During this time, the band became mired in legal issues involving their label, leading to on-again, off-again attempts to retire the name Mortal. As Jyro would report to True Tunes News in 1994: "I have peace with the fact that Mortal will permanently quit... There are legal things happening with our label that will end Mortal as a name." The duo formed Fold Zandura partly to get around these issues, partly to carve out a more alternative rock sound. Fold Zandura released one album and three EPs.

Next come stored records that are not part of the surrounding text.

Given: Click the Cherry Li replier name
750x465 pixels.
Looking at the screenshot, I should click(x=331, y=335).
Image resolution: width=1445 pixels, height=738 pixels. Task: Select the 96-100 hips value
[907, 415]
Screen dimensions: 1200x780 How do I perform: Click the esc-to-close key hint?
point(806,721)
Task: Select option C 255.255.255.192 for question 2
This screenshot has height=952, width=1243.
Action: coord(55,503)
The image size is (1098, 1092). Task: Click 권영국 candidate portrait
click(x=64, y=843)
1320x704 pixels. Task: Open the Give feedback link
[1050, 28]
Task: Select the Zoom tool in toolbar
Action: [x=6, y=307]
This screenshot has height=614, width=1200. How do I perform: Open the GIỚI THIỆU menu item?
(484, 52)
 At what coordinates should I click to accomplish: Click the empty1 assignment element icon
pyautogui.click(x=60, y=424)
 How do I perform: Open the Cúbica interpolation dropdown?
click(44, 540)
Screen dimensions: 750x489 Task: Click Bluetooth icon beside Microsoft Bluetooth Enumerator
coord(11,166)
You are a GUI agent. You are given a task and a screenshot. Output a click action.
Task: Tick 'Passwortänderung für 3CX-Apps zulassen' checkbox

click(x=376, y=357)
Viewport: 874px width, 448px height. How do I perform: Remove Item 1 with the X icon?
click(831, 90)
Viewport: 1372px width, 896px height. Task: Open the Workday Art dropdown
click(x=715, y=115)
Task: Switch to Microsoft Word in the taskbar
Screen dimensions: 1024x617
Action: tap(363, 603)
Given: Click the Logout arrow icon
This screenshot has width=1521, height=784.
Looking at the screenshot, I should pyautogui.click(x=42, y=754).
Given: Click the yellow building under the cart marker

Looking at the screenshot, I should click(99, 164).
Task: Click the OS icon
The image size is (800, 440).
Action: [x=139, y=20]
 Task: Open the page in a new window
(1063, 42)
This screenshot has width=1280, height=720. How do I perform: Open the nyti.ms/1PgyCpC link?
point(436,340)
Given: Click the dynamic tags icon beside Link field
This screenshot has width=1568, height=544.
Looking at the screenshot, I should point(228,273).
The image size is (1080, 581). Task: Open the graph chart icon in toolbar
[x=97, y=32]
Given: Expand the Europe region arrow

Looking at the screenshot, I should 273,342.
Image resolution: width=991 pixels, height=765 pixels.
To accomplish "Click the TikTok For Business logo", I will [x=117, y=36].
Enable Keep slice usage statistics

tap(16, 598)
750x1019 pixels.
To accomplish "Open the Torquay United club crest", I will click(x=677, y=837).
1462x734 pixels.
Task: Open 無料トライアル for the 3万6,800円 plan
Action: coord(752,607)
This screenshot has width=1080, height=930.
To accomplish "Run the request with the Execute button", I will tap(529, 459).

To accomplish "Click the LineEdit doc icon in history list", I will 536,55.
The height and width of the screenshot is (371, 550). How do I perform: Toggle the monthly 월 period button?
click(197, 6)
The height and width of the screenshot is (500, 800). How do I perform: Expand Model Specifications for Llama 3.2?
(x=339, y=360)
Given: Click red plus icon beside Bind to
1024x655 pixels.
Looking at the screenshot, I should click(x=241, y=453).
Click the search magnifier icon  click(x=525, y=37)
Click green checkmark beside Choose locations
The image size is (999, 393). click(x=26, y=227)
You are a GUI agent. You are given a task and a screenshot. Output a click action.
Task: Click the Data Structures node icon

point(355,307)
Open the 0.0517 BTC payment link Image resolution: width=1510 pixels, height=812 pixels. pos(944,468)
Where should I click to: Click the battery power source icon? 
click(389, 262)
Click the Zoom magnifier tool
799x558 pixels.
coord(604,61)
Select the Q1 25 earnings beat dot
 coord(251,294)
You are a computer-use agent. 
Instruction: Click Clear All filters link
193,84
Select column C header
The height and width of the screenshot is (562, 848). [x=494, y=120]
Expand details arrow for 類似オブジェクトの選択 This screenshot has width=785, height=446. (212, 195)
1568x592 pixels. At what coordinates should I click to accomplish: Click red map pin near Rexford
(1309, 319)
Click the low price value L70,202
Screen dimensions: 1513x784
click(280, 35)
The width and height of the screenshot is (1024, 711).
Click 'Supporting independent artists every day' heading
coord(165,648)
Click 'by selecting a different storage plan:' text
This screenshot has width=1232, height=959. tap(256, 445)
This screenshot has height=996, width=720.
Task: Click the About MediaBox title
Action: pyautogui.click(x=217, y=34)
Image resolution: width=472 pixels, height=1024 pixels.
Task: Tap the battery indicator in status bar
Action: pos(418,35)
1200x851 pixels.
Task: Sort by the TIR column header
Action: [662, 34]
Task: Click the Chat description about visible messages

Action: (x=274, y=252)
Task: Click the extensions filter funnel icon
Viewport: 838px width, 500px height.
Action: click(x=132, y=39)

The Mortal moniker was revived in order to release a self-titled album on 5 Minute Walk Records in 1996. According to the liner notes, three songs were originally Fold Zandura songs. In 1998, they released a best-of compilation called Godspeed. It featured 13 album songs and two non-album songs.

In 2000, Jerome joined Switchfoot as a session musician and later joined them full-time.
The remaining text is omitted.